Marean los números, y luego es terrible asistir en esas páginas a la simple descripción de las matanzas. Como ocurre al ver la obra de Ceija Stojka, en Tierras de sangre de pronto estallan los signos de vida particulares. Iza Belozovskaia, una judía de Kiev, recordaba de aquellos días en que los nazis hacían su trabajo: “Tenía un fuerte deseo de espolvorear mi cabeza, toda mi persona, con cenizas, para no oír nada, para convertirme en polvo”.

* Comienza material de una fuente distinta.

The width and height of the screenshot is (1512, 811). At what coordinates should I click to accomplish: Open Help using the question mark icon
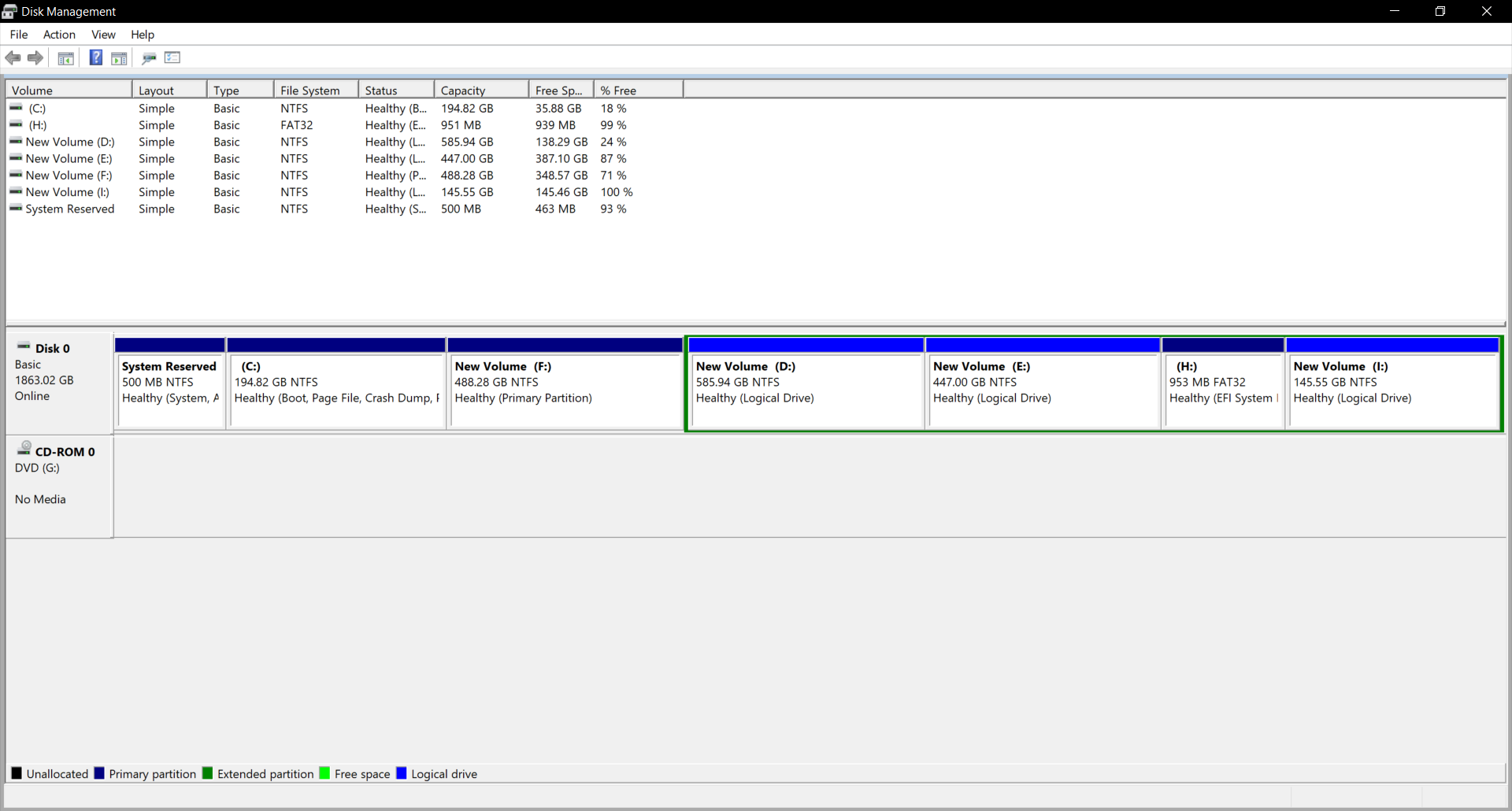tap(95, 57)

“Expulsar a los nazis o los soviéticos fuera del ámbito humano o de la comprensión histórica es caer en su trampa mortal”, observa Snyder, y por eso recomienda “advertir que sus motivos para cometer asesinatos en masa, aunque nos parezcan repugnantes, tuvieron sentido para ellos”. Las utopías de Stalin y Hitler arrastraron a miles de personas corrientes a enfangarse en horrores sin nombre que justificaron en algo, comenta Snyder, que no nos resulta tan ajeno: “El sacrificio del individuo en nombre de la comunidad”. Cuando oigan a quien defiende sus acciones con esos argumentos, acuérdense de Ceija Stojka. Mataban por un gran plan para los elegidos.